Activation of the adhesion GPCR GPR133 (ADGRD1) by antibodies targeting the N-terminus

We recently demonstrated that GPR133 (ADGRD1), an adhesion G protein-coupled receptor (aGPCR) whose canonical signaling raises cytosolic cAMP, is necessary for growth of glioblastoma (GBM) and is de novo expressed in GBM relative to normal brain tissue. We showed that dissociation of autoproteolytically generated N-terminal and C-terminal fragments (NTF and CTF) of GPR133 at the plasma membrane promotes receptor activation and increases signaling. Toward developing biologics modulating GPR133 function, we tested antibodies against the N-terminus of GPR133 for effects on receptor signaling.

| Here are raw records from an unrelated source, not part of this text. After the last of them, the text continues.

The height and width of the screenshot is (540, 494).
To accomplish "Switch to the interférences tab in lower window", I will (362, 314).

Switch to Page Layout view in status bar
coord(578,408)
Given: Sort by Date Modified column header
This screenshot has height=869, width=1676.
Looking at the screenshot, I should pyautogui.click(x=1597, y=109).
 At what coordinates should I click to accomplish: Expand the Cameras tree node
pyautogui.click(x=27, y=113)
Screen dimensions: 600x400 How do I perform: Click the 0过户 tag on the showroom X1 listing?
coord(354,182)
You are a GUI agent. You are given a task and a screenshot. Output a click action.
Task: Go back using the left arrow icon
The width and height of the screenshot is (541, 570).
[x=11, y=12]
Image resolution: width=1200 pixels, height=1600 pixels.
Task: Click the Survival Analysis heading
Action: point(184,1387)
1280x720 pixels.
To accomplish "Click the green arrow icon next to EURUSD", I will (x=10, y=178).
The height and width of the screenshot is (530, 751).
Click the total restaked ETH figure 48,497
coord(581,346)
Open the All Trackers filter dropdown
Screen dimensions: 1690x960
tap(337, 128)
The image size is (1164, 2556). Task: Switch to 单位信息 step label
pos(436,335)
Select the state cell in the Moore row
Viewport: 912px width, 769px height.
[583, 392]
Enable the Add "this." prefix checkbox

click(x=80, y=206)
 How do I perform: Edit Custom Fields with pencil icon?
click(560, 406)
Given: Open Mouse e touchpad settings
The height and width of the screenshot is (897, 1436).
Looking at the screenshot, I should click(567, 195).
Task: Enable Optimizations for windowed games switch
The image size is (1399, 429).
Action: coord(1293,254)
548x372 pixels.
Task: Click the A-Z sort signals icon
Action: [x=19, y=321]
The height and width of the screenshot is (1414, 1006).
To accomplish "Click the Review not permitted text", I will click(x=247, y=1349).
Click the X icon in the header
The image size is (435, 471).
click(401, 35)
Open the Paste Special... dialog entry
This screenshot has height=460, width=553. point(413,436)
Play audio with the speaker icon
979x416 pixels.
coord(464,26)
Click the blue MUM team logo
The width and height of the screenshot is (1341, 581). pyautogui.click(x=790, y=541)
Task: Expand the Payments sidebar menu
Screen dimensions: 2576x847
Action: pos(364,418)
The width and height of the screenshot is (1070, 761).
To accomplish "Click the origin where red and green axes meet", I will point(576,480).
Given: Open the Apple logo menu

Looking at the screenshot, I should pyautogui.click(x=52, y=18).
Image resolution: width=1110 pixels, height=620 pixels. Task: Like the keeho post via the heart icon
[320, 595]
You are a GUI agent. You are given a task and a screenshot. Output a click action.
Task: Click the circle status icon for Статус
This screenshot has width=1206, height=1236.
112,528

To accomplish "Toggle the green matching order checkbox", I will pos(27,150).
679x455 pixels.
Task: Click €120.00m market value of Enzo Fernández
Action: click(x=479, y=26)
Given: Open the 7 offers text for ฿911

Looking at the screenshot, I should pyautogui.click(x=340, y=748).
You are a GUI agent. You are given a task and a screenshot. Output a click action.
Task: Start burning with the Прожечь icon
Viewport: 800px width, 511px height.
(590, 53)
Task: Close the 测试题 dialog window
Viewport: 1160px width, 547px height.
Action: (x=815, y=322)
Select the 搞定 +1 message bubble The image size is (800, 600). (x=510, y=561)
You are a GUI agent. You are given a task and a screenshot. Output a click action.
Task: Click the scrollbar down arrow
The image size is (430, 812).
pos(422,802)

Treatment of HEK293T cells overexpressing GPR133 with such antibodies increased cAMP levels in a concentration-dependent manner. Analysis of supernatants following antibody treatment revealed complexes of the antibodies with the autoproteolytically cleaved NTF of GPR133. Cells expressing a cleavage-deficient mutant GPR133 (H543R) did not respond to antibody stimulation, suggesting that the effect is cleavage-dependent. The antibody-mediated stimulation of wild-type GPR133, but not the cleavage-deficient H543R mutant, was reproducible in patient-derived GBM cells. These findings provide a paradigm for modulation of GPR133 function with biologics and support the hypothesis that NTF-CTF dissociation promotes receptor activation and signaling.